The CFTC is probing Jump Crypto, previously one of the sector's biggest players – Fortune

The Commodity Futures Trading Commission is investigating Chicago-based trading firm Jump’s involvement in crypto, including inquiries into its trading and investment activity, according to a person familiar with the matter.

The probe, which is not evidence of wrongdoing, comes after a turbulent three years for Jump. The company is known for its expertise in algorithmic trading and, more recently, as one of the most active market makers and investors in the crypto industry before being implicated in a series of hacks and collapses. Jump has since scaled back its crypto efforts, including spinning off two of its high-profile projects and opting out of the spot Bitcoin ETF race.

Representatives for the CFTC and Jump declined to comment.

Trading woes

Jump has been known for years as one of the top players in the secretive world of high-frequency trading. In September 2021, it burst into the headlines with the public announcement of its crypto division, Jump Crypto, even though the firm had quietly been active in the space for several years. Jump named Kanav Kariya, a former intern then in his mid-twenties, as the president of the team, catapulting him into one of the most high-profile roles in the industry.

Jump played a key role in the nascent sector, serving as a top market maker across exchanges, often working with crypto projects to provide liquidity for their newly launched tokens. The firm also became one of the top venture investors in the space, establishing an incubation and engineering arm that helped develop leading projects, including Wormhole, Pyth, and Firedancer.

Cracks soon began to emerge in Jump’s prodigious operation, however, including the $325 million hack of Wormhole, a decentralized finance platform envisioned as a bridge between different blockchains. Jump quickly plugged the hole, illustrating the depth of its balance sheet. After FTX’s collapse in late 2022, it was soon revealed that Jump served as a top market maker on the exchange, losing nearly $300 million, according to Michael Lewis’s book Going Infinite.   
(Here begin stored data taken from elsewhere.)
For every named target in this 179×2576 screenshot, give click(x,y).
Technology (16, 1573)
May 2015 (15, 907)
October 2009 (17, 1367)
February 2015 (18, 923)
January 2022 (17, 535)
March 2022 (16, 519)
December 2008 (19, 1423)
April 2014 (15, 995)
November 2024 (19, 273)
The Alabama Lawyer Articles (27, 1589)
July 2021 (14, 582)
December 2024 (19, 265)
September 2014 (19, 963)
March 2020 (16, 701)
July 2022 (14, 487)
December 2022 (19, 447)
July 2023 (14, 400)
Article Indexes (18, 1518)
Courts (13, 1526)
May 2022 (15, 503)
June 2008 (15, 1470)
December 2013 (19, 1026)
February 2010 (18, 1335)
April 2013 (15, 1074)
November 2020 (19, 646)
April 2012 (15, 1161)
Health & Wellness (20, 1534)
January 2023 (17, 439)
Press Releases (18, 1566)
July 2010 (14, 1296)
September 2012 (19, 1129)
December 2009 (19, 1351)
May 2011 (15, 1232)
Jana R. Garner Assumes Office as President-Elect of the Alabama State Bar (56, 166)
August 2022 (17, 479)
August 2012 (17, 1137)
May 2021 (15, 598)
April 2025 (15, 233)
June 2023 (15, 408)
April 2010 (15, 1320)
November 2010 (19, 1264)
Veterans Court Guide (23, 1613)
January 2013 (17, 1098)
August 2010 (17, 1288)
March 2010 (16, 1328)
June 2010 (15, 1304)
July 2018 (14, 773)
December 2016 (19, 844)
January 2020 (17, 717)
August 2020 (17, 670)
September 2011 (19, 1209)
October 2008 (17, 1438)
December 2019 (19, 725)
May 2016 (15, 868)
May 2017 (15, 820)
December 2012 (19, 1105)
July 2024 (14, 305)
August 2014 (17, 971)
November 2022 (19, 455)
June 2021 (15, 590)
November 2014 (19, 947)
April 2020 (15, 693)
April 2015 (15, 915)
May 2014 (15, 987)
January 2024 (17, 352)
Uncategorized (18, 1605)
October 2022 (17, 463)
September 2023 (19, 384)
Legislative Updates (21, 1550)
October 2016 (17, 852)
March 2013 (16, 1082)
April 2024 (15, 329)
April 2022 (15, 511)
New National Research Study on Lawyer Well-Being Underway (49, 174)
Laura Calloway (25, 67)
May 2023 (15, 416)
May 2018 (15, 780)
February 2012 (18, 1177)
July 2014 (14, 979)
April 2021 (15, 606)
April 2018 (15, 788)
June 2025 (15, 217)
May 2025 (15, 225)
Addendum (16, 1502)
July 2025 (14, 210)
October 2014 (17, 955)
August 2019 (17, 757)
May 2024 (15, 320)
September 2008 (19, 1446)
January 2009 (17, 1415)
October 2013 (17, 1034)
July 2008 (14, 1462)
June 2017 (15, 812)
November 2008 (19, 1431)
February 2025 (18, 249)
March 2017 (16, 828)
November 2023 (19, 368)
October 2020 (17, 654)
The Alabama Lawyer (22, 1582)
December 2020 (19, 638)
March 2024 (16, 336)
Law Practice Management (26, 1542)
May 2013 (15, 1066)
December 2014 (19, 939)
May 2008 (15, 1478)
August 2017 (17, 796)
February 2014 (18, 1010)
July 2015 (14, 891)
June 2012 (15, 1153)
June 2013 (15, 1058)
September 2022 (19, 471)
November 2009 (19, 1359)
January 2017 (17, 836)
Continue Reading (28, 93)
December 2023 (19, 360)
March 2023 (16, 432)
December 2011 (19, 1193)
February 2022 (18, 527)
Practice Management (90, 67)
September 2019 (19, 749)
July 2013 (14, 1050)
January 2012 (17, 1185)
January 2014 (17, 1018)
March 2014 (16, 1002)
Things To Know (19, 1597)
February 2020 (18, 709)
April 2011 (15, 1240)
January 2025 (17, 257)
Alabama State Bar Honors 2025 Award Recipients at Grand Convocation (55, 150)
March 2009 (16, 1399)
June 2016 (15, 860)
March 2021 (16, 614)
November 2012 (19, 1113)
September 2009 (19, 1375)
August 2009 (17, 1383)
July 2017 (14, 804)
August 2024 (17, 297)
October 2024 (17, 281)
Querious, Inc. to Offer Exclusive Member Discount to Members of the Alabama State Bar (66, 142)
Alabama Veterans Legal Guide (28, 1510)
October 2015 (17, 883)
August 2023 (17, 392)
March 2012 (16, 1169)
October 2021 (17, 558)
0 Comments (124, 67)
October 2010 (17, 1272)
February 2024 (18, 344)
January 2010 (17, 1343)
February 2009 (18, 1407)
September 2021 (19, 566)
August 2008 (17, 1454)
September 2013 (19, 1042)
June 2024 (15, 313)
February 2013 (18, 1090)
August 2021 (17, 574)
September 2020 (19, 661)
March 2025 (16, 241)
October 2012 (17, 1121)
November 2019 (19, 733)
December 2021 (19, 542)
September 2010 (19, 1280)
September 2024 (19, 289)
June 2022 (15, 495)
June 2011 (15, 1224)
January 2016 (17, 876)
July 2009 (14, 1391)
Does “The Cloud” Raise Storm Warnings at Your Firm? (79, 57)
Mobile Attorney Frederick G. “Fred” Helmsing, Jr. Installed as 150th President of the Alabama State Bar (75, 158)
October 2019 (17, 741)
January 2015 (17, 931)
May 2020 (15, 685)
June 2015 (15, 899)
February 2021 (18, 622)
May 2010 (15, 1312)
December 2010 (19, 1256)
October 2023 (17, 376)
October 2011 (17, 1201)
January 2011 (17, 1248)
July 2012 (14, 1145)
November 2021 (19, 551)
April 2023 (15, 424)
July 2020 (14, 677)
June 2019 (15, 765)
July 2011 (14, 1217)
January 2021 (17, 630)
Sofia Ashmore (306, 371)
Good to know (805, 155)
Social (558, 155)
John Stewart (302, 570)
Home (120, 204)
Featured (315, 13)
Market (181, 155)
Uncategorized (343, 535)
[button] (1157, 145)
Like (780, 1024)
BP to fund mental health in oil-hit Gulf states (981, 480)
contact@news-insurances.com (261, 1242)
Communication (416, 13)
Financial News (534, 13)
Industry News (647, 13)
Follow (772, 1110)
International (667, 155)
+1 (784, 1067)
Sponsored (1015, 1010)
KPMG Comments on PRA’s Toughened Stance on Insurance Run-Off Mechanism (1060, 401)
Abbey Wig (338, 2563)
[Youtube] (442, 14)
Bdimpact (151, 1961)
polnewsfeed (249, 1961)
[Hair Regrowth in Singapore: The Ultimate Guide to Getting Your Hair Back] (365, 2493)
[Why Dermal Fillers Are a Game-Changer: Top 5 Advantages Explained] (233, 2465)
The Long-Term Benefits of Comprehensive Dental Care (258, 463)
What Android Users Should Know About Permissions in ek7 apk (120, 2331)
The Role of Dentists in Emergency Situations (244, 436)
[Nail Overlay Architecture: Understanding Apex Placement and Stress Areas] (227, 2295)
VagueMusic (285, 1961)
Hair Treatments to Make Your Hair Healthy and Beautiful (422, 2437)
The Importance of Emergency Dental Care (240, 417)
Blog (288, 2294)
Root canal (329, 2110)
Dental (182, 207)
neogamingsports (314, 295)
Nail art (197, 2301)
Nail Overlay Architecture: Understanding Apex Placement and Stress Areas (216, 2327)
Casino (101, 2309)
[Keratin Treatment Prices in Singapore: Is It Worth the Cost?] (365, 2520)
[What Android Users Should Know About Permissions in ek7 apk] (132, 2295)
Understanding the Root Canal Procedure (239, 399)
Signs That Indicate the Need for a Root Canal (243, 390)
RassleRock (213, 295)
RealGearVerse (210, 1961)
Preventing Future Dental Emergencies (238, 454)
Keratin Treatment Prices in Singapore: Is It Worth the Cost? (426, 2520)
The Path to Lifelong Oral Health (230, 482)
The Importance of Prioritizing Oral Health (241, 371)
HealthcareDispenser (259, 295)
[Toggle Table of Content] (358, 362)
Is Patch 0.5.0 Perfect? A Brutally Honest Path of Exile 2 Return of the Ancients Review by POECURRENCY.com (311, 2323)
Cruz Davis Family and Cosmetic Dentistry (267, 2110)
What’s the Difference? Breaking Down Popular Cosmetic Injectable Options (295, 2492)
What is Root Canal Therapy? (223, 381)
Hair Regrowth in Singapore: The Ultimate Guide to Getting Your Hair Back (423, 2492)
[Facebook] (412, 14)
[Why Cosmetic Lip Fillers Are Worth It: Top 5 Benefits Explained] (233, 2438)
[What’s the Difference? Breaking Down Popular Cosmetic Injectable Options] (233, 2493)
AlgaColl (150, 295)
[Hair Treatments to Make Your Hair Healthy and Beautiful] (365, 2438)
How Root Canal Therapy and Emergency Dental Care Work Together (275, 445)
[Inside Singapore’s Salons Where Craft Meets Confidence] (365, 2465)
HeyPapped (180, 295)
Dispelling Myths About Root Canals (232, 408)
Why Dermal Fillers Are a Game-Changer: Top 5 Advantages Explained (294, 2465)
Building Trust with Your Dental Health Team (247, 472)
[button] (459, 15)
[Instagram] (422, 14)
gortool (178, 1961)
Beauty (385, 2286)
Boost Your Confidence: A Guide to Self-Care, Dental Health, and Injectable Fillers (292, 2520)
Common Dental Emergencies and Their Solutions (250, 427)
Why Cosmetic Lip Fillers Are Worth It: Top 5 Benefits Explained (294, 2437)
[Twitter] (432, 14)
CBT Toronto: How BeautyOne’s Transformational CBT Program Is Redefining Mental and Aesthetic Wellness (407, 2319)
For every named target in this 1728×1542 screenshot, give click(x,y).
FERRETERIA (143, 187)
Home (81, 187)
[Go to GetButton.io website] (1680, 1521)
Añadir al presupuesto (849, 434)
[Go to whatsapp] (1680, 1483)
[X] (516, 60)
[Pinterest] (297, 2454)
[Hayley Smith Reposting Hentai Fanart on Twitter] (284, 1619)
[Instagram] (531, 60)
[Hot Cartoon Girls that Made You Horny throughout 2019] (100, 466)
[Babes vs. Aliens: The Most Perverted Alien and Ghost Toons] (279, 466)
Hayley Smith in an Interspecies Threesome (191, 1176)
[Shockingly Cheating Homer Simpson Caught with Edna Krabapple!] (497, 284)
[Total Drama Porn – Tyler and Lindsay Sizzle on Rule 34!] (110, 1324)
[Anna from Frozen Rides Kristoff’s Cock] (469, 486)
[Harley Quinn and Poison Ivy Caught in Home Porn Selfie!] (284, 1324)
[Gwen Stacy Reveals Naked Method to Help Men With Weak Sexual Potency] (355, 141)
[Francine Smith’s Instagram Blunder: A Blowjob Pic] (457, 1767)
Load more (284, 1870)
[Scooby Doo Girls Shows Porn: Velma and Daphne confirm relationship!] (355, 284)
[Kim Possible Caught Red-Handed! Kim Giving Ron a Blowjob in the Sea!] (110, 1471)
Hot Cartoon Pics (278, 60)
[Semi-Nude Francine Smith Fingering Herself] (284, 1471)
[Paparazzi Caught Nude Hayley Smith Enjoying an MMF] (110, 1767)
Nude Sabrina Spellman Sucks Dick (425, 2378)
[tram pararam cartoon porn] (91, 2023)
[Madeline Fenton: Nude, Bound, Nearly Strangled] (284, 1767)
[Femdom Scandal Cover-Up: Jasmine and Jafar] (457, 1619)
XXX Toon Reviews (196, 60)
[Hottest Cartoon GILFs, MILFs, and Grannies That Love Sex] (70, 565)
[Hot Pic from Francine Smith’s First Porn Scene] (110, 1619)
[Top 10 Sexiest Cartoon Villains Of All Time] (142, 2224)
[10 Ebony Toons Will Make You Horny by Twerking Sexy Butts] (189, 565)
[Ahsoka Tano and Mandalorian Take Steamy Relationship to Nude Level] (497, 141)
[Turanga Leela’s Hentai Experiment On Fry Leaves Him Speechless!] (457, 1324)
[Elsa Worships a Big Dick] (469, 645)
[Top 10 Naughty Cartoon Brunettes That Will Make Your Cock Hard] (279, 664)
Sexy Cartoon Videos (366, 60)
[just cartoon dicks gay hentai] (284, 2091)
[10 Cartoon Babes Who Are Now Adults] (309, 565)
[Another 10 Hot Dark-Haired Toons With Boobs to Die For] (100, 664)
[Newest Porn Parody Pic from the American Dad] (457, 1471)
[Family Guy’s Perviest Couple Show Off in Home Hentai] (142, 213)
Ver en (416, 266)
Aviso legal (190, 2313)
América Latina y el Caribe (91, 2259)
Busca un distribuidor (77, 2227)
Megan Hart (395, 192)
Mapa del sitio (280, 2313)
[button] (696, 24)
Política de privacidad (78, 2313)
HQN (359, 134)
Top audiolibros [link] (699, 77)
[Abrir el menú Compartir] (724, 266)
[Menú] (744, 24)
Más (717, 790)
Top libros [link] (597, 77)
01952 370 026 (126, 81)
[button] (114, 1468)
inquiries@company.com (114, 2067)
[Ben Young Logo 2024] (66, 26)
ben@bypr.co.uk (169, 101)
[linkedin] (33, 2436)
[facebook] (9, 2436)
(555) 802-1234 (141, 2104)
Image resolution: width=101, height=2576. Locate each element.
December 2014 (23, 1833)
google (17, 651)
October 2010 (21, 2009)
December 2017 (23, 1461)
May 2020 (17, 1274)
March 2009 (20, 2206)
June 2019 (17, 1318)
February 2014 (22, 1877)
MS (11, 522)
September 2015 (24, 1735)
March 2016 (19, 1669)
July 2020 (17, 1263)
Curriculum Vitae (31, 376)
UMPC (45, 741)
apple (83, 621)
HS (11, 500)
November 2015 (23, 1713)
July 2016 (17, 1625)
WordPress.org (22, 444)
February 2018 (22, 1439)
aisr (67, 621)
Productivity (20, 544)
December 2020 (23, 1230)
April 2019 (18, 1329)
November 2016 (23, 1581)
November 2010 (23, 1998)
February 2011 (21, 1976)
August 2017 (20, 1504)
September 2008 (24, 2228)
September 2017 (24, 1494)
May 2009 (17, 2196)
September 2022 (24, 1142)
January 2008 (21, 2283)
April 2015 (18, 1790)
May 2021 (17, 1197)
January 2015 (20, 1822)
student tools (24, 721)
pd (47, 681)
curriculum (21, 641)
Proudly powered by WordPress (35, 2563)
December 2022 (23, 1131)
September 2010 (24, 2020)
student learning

Jump again became embroiled in controversy during the SEC’s February 2023 lawsuit against Terraform Labs and its founder, Do Kwon, who created the failed TerraUSD stablecoin. In its complaint, the SEC alleged that a U.S. trading firm had secretly propped up Terra’s peg in a near collapse in 2021. News reports—and subsequent filingsouted the firm as Jump. The SEC accused Terraform and Kwon of fraud after they publicly claimed the peg had been naturally restored, but did not file charges against Jump. After a trial this spring, which included testimony from a former Jump employee who served as a whistleblower for the SEC, a jury sided with the agency in April. 

In March 2023, the Justice Department filed a criminal case against Kwon. Like the earlier SEC lawsuit, the complaint mentioned Jump as a “U.S.-based proprietary trading firm” that helped maintain Terra’s peg but, again, did not allege any wrongdoing or file any charges against the firm. A lawyer for Kwon did not respond to a request for comment. 

The CFTC’s investigation into Jump’s crypto business reflects the latest probe by a federal agency, although it could not be learned whether the agency is considering any charges against the firm. And while the SEC oversees securities, much of Jump’s activity in the derivatives space, from crypto products to traditional commodities, falls under the CFTC’s jurisdiction. Speaking at the Milken Conference in May, CFTC Chair Rostin Behnam said that cryptocurrency firms can expect to see “another cycle of enforcement actions.” 

Regulatory agencies routinely engage in fact-finding around companies falling under their jurisdiction. In March, Fortune reported that the SEC had sent subpoenas to crypto firms regarding their dealings with the Ethereum Foundation, though no charges have yet been filed.